» **EXERCISE AIM**:
Copy every line below in full, shifting each click coordinate by adding 112 to both numbers and leaving all other figures unchanged. Omit the pictures.

» **DATA SUPPLIED**:
+--
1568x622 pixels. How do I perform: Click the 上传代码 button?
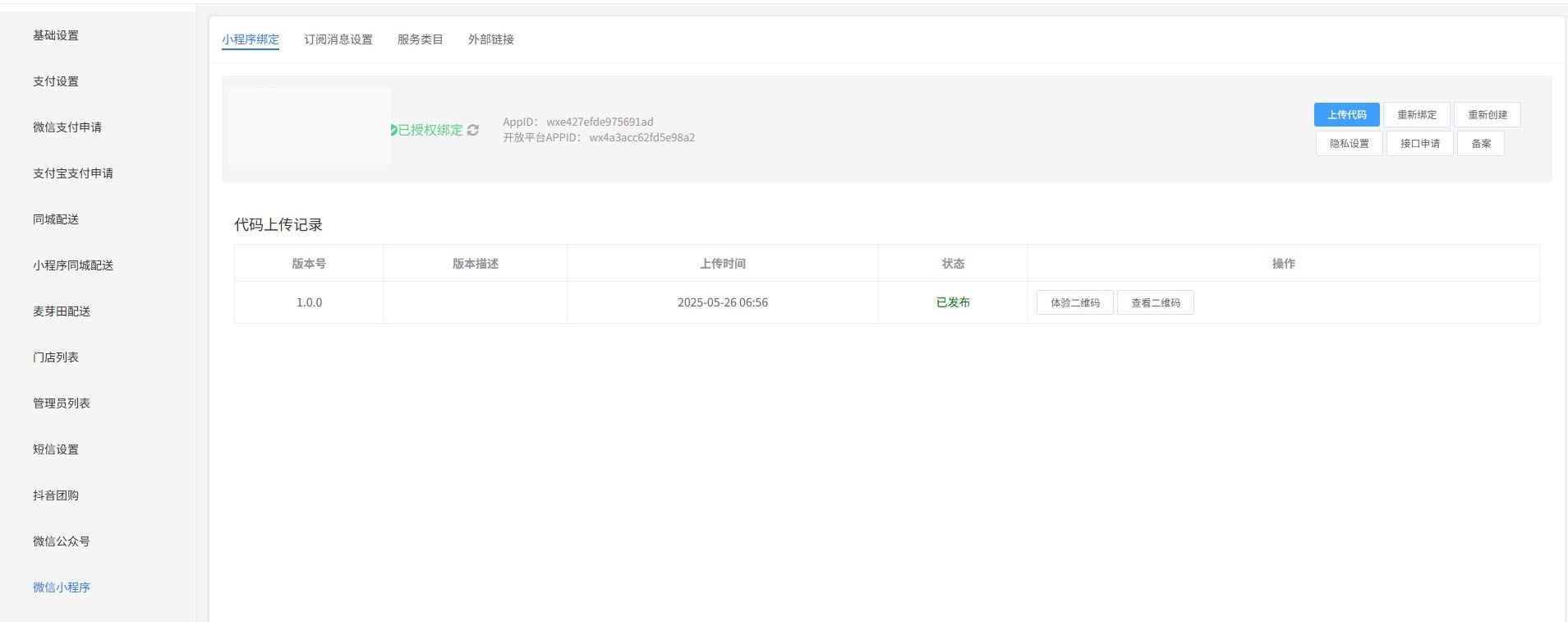pos(1346,115)
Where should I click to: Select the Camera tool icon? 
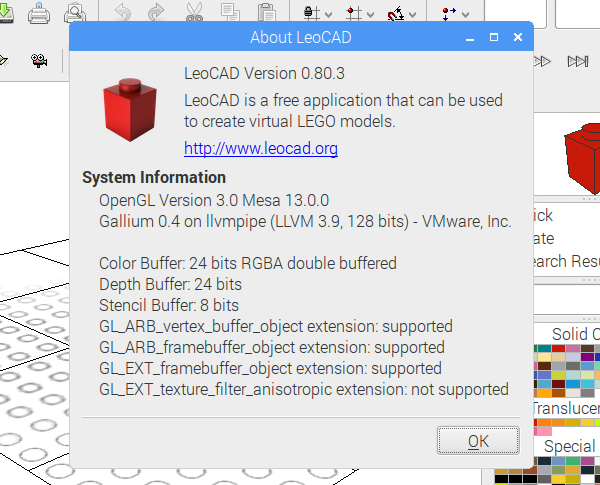click(x=39, y=60)
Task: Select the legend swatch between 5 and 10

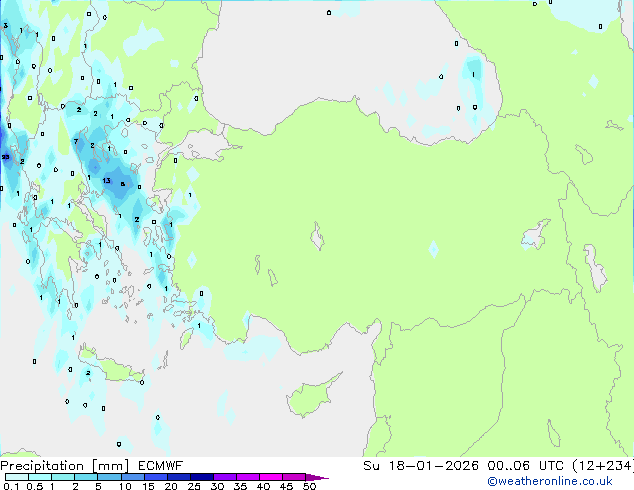Action: click(x=110, y=477)
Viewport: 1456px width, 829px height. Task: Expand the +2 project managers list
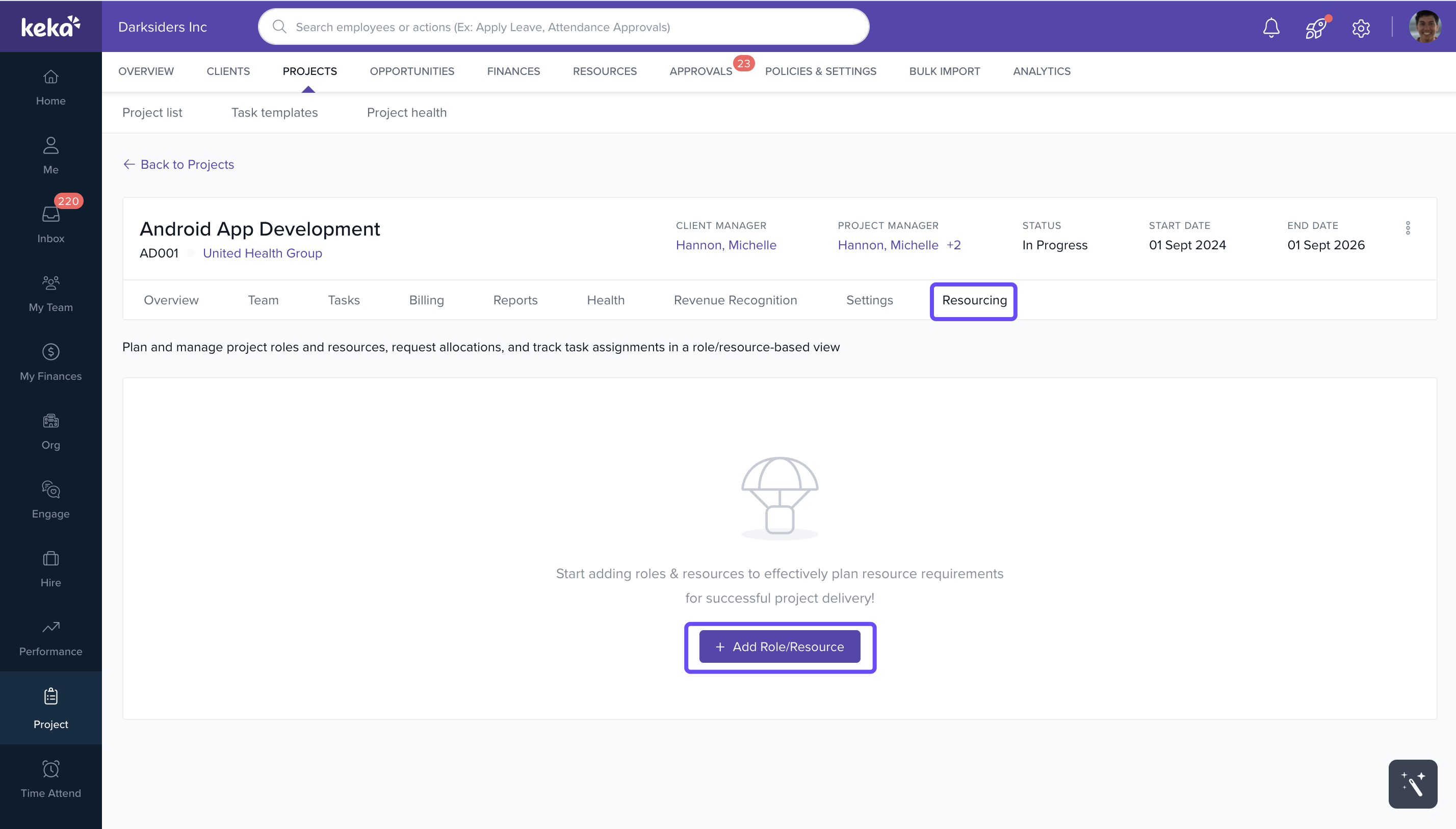(953, 245)
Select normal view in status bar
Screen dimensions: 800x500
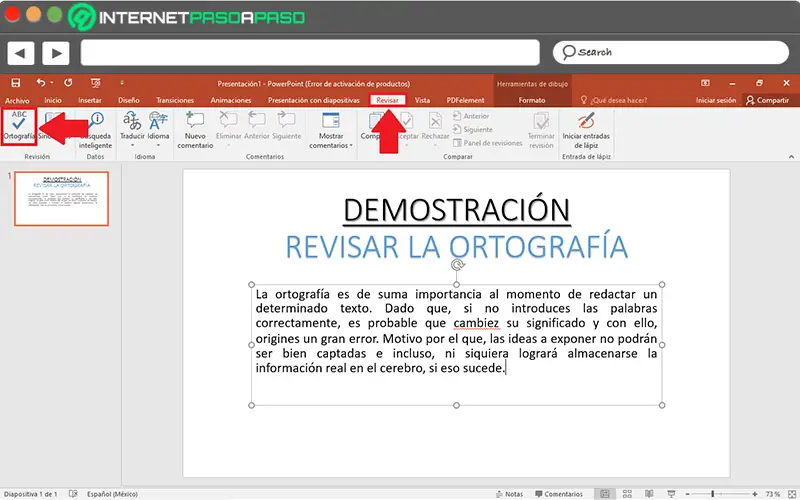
+--
» **ANSWER TO THIS TASK**:
1568x622 pixels. How do I perform: Click the 上传代码 button?
pos(1458,227)
Where should I click to: Select the Camera tool icon? 
click(x=151, y=172)
Task: Select the legend swatch between 5 and 10

Action: click(x=222, y=589)
Viewport: 1456px width, 829px height. Task: Expand the +2 project managers list
(1065, 357)
Select normal view in status bar
Screen dimensions: 800x500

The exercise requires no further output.